Abstract

Primary comprehensive general liability (CGL) insurance companies typically argue that their broad promise to defend any suit does not encompass their policyholders’ costs in defending state and federal proceedings brought to compel environmental cleanup. Similarly, CGL insurance companies typically argue that their broad promise to indemnify all sums their policyholders become legally obligated to pay as damages excludes costs to implement environmental remediation under compulsion of government authority and, in fact, is limited to costs imposed by a money judgment in a court of law. Such cramped readings of suit and damages conflict not only with the intent of the drafters of the CGL insurance policy, but with the nature and purpose of liability insurance policies generally—to protect policyholders from liabilities to third parties, including the government.

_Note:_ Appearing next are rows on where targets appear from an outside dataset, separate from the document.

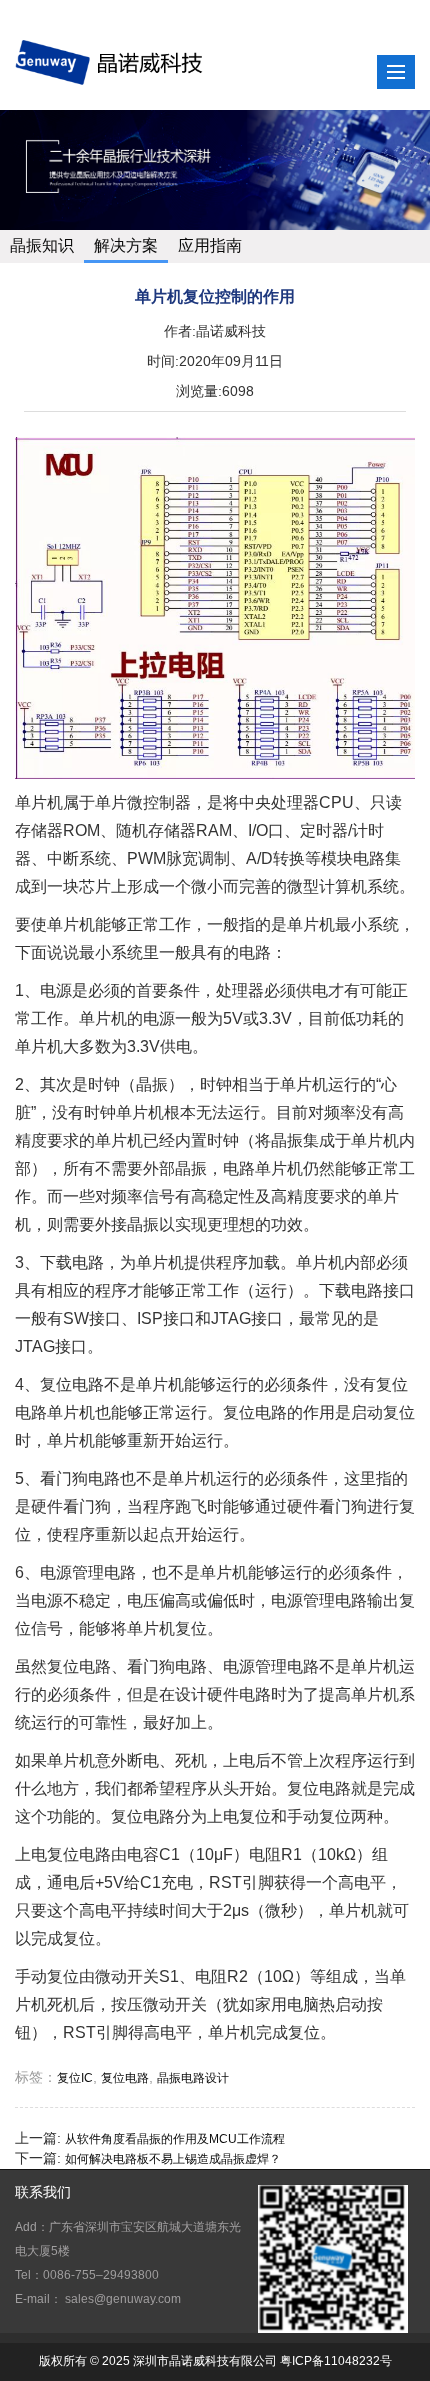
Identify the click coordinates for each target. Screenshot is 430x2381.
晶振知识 (42, 245)
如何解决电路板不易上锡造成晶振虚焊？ (173, 2159)
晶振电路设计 (193, 2078)
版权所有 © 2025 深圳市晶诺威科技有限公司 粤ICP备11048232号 (215, 2361)
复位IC (75, 2078)
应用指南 (210, 245)
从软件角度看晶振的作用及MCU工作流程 (175, 2139)
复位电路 (125, 2078)
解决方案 (126, 245)
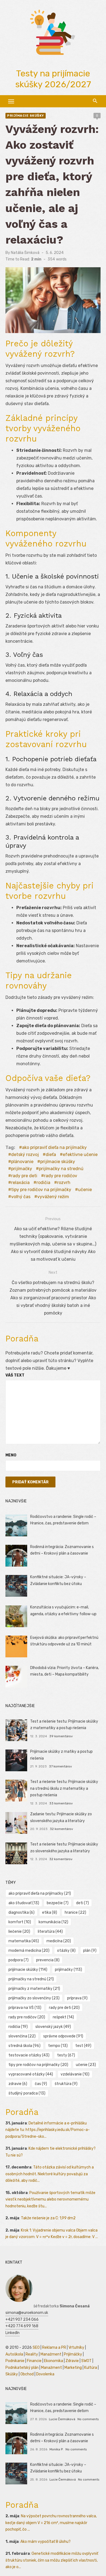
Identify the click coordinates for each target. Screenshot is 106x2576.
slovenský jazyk (53, 2026)
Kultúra (90, 2367)
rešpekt (63, 2017)
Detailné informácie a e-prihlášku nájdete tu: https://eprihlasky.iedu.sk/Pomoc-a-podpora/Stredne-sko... (47, 2130)
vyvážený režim (53, 1196)
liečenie (19, 1931)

Nonetheless, insurance companies are sometimes successful in dodging their obligations through pinched constructions of suit and damages often before courts sympathetic to the insurance industry's puling that it is being bled white by environmental claims. As shown in this article, resort to such constricted construction in a misguided effort to protect the insurance industry is pointless: Even if primary CGL insurance companies are successful in avoiding responsibility for defense and indemnity costs under the putative suit or damages exclusions, such costs are fully recoverable under the incredibly broad promises in typical umbrella and excess general liability (GL) insurance policies.